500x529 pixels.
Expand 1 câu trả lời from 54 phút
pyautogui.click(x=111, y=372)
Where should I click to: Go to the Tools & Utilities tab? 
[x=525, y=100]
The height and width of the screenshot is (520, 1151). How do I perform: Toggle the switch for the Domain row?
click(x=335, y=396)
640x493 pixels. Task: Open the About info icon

_ _ _ _

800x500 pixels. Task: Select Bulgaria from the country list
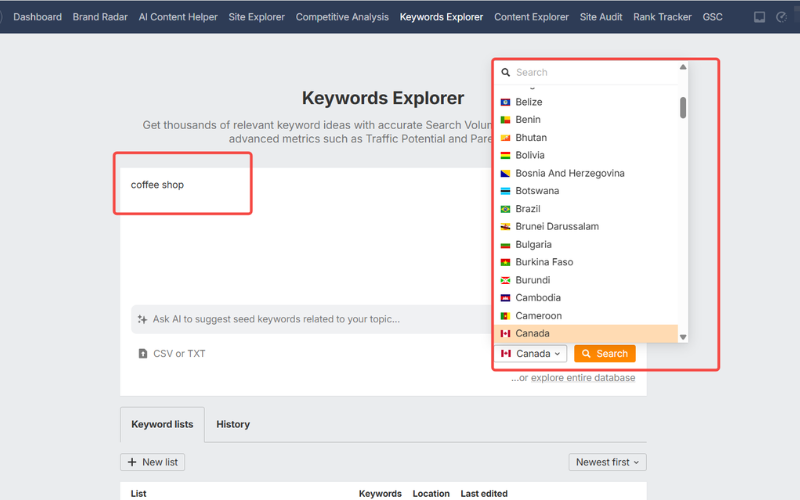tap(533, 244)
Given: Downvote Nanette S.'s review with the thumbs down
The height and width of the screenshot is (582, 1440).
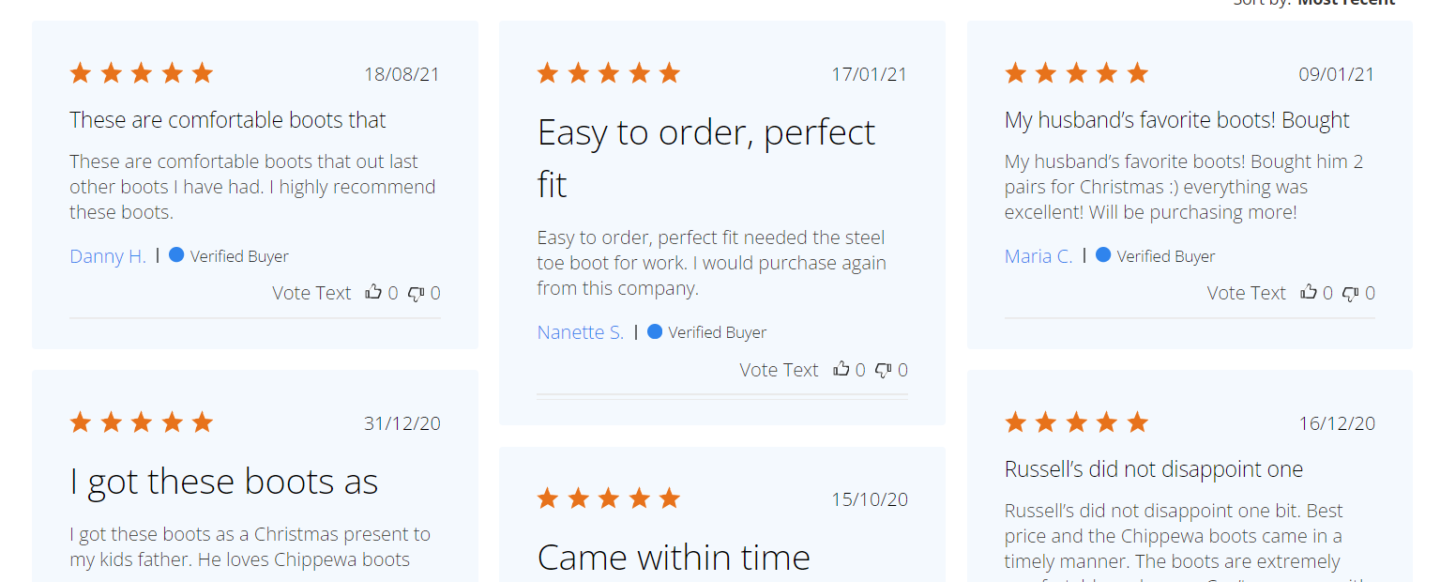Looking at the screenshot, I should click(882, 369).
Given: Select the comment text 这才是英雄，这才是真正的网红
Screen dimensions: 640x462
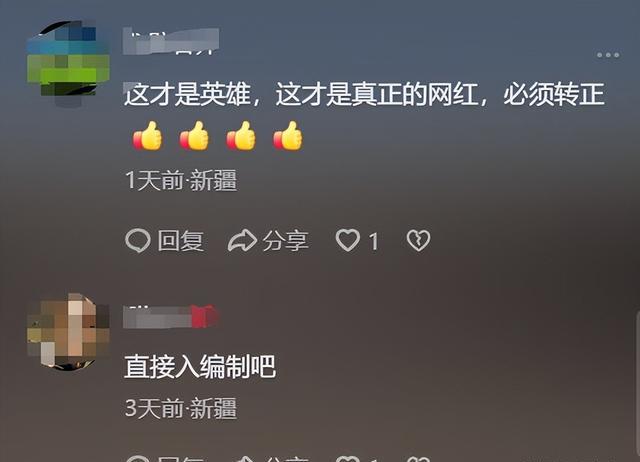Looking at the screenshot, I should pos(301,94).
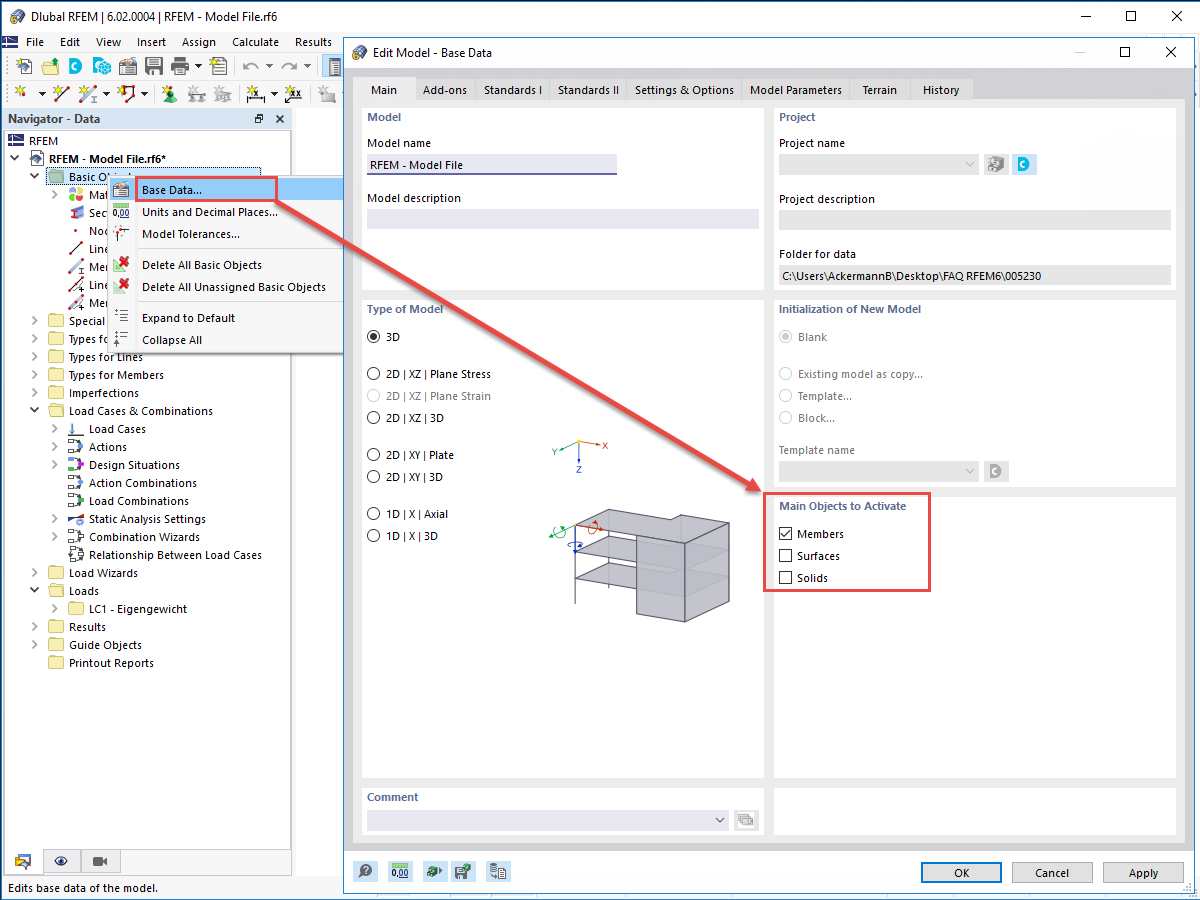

_ _ _ _

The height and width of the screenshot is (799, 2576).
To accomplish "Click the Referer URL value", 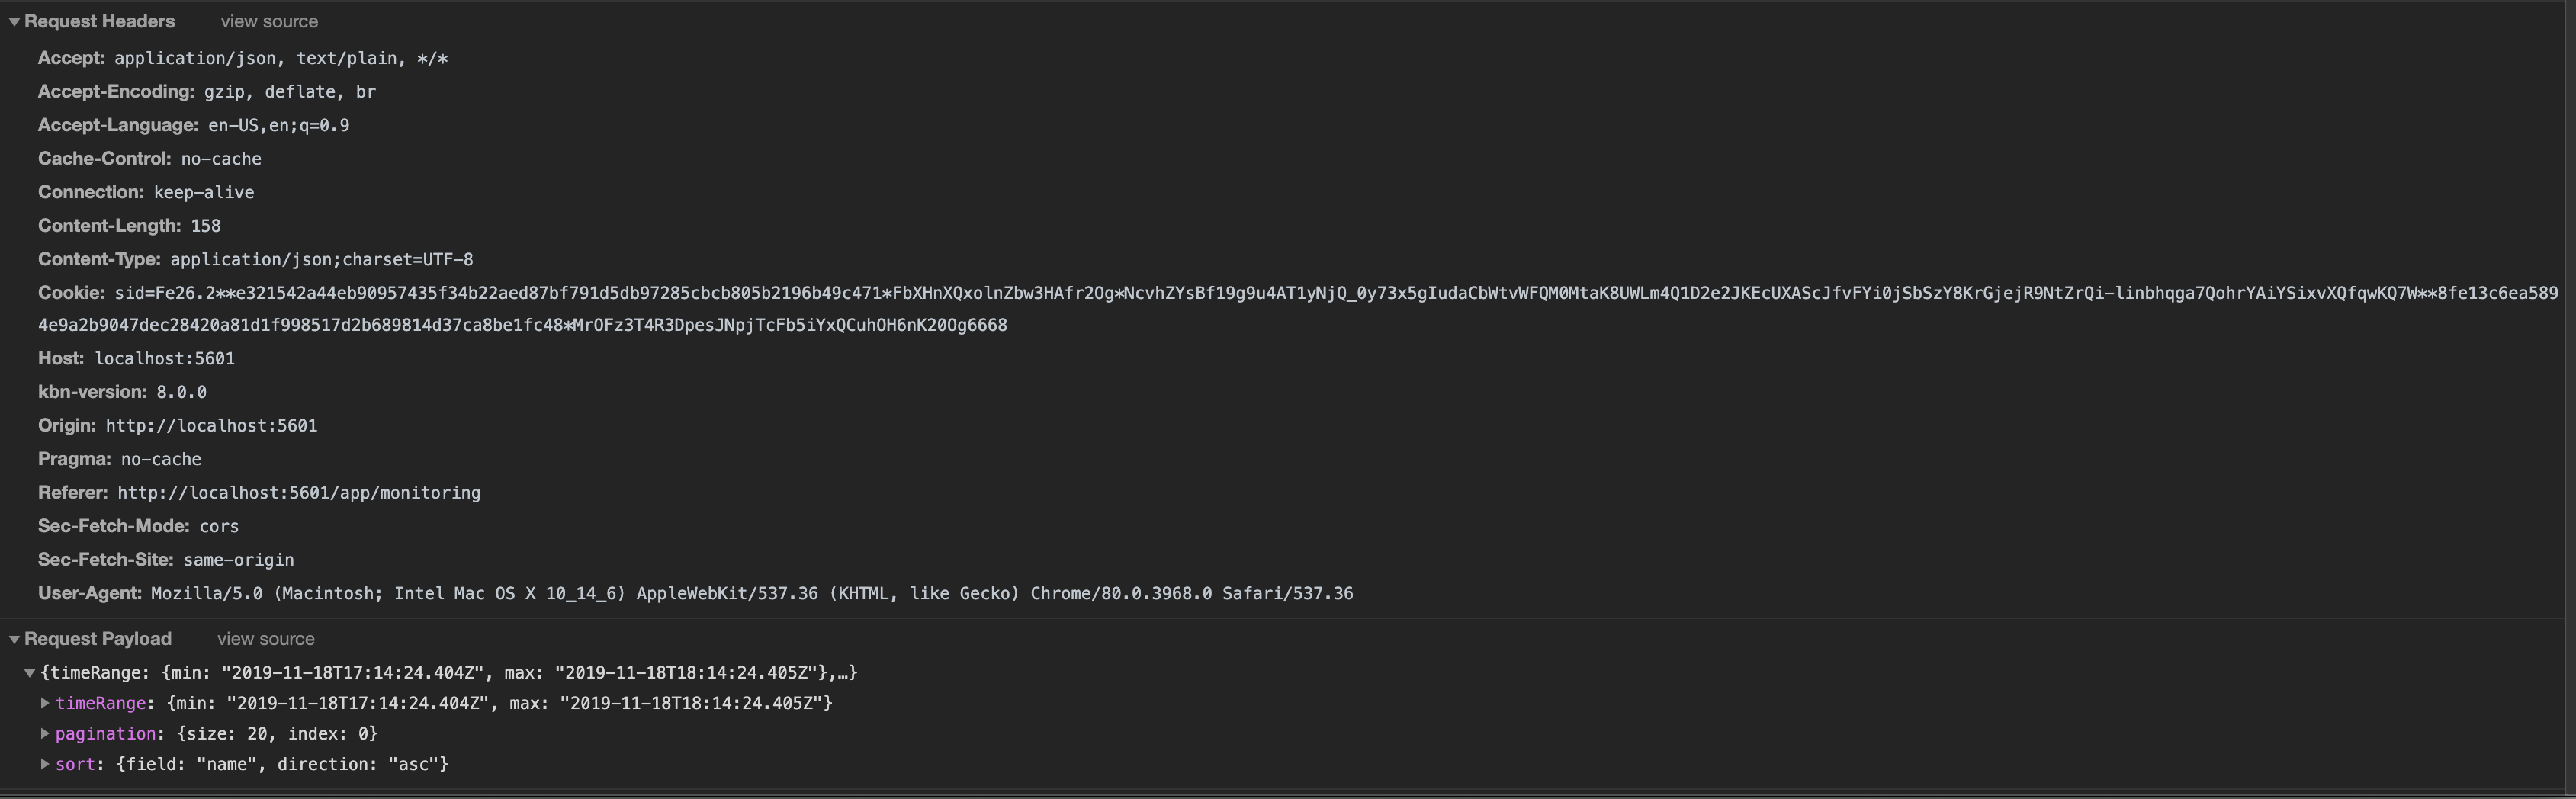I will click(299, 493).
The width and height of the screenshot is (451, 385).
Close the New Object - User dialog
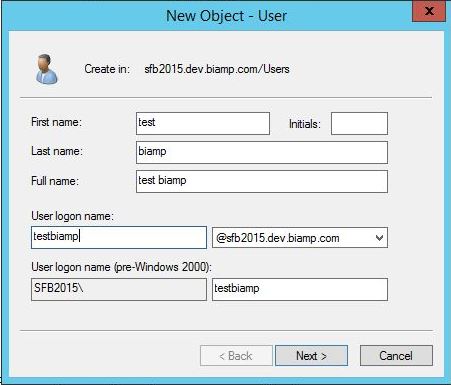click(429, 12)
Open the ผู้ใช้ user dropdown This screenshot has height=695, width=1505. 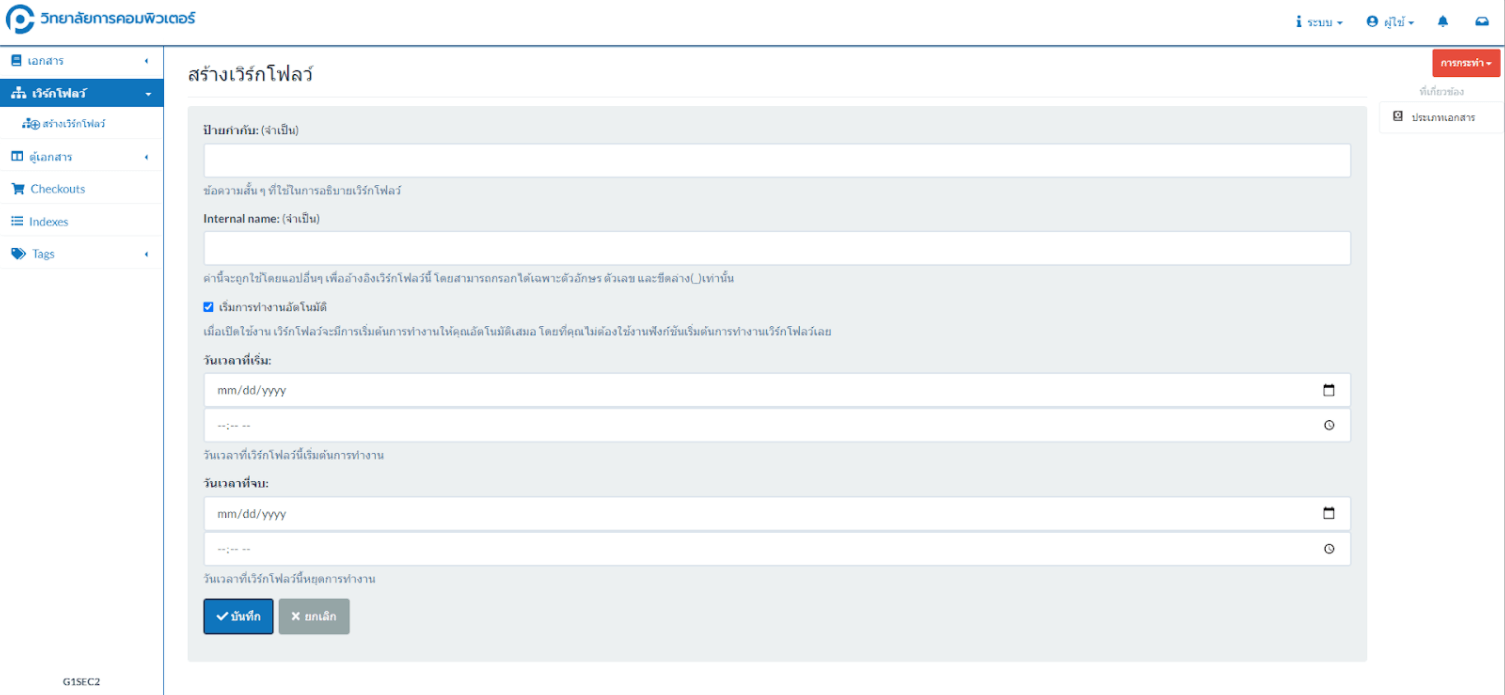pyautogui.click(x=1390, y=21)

_ _ _ _

What is needed: Check every line above for the string "Given" and copy those that have it.

Task solution:
Given: Downvote Nanette S.'s review with the thumbs down
Given: Select the comment text 这才是英雄，这才是真正的网红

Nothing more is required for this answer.